Yes, and there is a really strong business case for levelling up. Today there are plenty of opportunities, but organisations are really struggling to fill them. We live in extraordinary times, because of Brexit, climate change and the pandemic. What we’re seeing is a real sea-change in how potential employees view their future. It has changed their perspective on life, how they want to work, the type of roles they want to do – and the types of organisations they want to join. People want to work more flexibly, with more work/life balance and they appreciate that family is really important to them. People want to know more about the company they are joining and see evidence that they have purpose. They really want to know what that organisation is doing to help solve challenges in the community. They want to know before they join what is in it for them – and that the organisation is on a journey and making strides to impact positively for the good of the future.
How can businesses adapt to this?
Organisations need to recognise now, more than ever, that it’s important to do things differently.
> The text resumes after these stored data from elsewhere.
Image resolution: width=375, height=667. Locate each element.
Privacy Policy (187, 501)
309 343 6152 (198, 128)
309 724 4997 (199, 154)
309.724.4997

As a recruitment company we have all the standard legislation and a whole raft of policies and procedures on equality and so on. The real shifting of the dial, however, comes when the organisation is able to look at all those things through a different lens. Look on a practical level at some of the small things you can do to have an impact. For example, when we’re going through our recruitment process, of course it has to be fair, but I often say “would you give a pair of right-handed scissors to a left-handed person and expect them to perform in the same way?” We are more diverse than ever now, and sometimes people need help, with forms for example. How much of the workforce are we losing through small, practical interventions? There is a major issue with vacancies going unfilled and this labour shortage is not going away anytime soon. The onus is on businesses, and especially recruitment companies, to really start to tackle this problem. Adapting your service and looking at things through a different lens is all about how you reach the widest talent pool and really identify the spark of genius that is in all of those people.